American poet (born 1950)

Jeanne Larsen (born 1950) is an American poet, novelist, translator, and essayist. Much of her work shows the growing influence of Buddhist perspectives on U.S. literature. This includes not only the poetry and creative nonfiction, but also the novels in her Avalokiteśvara trilogy: Silk Road, Bronze Mirror, and Manchu Palaces.

==Biography==
Born 1950, in Washington, D.C., Larsen grew up on U.S. Army posts in Kansas, Virginia, Pennsylvania and Germany. A graduate of Oberlin College, she received her M.A. from Hollins College and her Ph.D. in Comparative Literature from the University of Iowa. She has also lived, worked, and studied in Taiwan and Japan.

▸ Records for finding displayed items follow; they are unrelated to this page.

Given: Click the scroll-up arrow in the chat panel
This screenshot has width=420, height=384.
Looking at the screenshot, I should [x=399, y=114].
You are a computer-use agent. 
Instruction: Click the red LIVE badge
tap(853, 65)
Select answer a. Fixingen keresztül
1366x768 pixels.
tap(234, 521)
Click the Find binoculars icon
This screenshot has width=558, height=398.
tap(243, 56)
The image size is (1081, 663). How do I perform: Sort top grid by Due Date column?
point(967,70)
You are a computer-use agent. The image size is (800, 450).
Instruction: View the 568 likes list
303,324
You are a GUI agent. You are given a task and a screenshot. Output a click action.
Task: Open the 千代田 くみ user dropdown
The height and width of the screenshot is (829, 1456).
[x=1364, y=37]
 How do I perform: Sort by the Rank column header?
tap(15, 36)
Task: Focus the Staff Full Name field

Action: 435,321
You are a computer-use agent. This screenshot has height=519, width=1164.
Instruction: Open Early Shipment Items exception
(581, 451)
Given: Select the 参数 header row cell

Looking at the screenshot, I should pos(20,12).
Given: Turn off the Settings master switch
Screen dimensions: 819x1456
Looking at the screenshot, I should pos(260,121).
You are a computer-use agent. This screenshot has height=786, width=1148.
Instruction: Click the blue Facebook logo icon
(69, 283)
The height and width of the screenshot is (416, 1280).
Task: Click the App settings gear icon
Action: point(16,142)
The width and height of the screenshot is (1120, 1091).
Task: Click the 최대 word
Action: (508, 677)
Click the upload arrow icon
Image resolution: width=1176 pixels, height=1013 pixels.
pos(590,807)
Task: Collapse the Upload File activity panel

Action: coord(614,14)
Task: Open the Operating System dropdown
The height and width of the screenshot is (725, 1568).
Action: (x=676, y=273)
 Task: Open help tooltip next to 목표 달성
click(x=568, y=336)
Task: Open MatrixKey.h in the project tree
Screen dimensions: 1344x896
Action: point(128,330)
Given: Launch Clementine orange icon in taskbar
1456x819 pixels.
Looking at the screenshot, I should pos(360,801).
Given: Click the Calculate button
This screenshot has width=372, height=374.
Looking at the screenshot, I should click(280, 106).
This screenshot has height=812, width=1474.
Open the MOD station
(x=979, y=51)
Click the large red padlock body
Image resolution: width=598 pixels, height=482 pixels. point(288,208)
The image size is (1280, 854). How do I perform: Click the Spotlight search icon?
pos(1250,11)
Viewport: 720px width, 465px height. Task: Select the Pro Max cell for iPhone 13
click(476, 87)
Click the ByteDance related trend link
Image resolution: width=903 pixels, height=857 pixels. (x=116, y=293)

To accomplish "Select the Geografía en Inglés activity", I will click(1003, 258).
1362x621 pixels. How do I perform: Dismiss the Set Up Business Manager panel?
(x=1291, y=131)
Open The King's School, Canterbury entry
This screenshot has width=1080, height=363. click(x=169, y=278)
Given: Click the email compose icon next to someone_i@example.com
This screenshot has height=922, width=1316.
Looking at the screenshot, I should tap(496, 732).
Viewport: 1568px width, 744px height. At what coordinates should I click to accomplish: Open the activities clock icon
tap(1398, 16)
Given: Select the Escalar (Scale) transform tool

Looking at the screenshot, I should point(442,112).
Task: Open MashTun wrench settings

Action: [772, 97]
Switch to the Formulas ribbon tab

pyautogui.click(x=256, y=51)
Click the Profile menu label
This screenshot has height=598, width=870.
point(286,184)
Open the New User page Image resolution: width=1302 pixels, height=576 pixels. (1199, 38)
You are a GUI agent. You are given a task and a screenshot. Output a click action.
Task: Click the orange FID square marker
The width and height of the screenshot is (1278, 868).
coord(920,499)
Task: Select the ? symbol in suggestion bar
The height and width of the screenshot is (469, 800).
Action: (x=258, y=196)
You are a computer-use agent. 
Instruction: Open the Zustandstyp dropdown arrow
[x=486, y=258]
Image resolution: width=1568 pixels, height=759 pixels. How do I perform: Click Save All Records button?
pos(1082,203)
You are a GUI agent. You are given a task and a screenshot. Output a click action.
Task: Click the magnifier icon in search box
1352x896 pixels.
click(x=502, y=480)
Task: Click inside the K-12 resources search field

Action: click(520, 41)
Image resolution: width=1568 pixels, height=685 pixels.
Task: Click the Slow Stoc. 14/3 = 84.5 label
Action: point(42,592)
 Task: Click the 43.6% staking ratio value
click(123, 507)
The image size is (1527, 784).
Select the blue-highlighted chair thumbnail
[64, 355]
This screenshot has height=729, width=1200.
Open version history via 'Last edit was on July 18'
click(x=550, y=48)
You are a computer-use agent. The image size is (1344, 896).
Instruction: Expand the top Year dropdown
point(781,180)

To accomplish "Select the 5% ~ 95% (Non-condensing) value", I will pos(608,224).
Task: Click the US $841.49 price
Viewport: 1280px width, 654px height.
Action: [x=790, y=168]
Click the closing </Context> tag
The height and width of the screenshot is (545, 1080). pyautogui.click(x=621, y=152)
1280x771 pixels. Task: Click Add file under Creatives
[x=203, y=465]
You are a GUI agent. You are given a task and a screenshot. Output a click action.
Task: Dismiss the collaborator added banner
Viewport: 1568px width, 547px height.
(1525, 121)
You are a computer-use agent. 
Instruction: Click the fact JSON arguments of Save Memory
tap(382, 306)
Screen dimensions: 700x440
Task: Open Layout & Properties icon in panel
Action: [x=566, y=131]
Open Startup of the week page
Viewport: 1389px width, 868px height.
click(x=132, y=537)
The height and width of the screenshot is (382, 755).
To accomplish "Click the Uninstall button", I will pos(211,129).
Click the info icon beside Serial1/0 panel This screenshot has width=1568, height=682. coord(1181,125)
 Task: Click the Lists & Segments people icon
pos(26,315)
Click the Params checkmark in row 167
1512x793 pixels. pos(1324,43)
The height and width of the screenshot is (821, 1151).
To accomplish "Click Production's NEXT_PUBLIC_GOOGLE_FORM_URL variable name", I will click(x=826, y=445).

In 1980, she moved to the Roanoke Valley of Virginia in the United States, where she taught literature and creative writing at Hollins University until 2019.

==Published works==

- What Penelope Chooses: Poems (poetry). Cider Press Review, 2019.
- Why We Make Gardens (& Other Poems) (poetry). Mayapple Press, 2010.
- Sally Paradiso (novel). Brown Fedora Books, 2009.
- Willow, Wine, Mirror, Moon: Women’s Poems from Tang China (literary translations). BOA Editions, Ltd., 2005.
- These Gardens (art book; poems by Jeanne Larsen, drawings by Jan Knipe) privately printed limited edition, 2003.
- Manchu Palaces (novel). Henry Holt & Co., October 1996; abridged audiotape version: Audio Literature, 1997; reprint Authors Guild/iUniverse 2009.
- Bronze Mirror (novel). Henry Holt & Co 1991;, Book of the Month Club 1991; Fawcett (paperback) 1992; Mondadori (Italy) 1992; Centrum (Denmark) 1992; reprint Authors Guild/iUniverse 2009. [Bronze Mirror, an opera based on this book, libretto & score by Milton Granger, was premiered by the Georgia State University School of Music, April 19 & 20, 2002]
- Silk Road (novel). Henry Holt & Co. 1989; Heinemann (U.K.) 1989; Book of the Month Club 1989; Fawcett (U.S. paperback) 1990; Mandarin (U.K. paperback) 1991; Centrum (Denmark) 1990; Rizzoli (Italy) 1990; Heyne (Germany) 1991; Divisione Euroclub Italia (Italy) 1991; reprint Authors Guild/iUniverse 2009.
- Engendering the Word: Feminist Essays in Psychosexual Poetics (literary criticism). Temma F. Berg, ed.; co-editors, Anna Shannon Elfenbein, Jeanne Larsen, Elisa Kay Sparks. University of Illinois Press, 1989
- Brocade River Poems: Selected Works of the Tang Dynasty Courtesan Xue Tao (literary translations) Princeton University Press, 1987.
- James Cook in Search of Terra Incognita: A Book of Poems. University Press of Virginia (Associated Writing Programs Poetry Series), 1979.

==Awards==
Larsen is the recipient of a Japan/U.S. Friendship Commission Creative Artists Exchange Fellowship (creative nonfiction), an Individual Artist Fellowship (fiction) from the Virginia Commission for the Arts, a National Endowment for the Arts Fellowship (literary translation), the William L. Crawford Award for the year's best new novelist from the International Association for the Fantastic in the Arts and student prizes from the Academy of American Poets.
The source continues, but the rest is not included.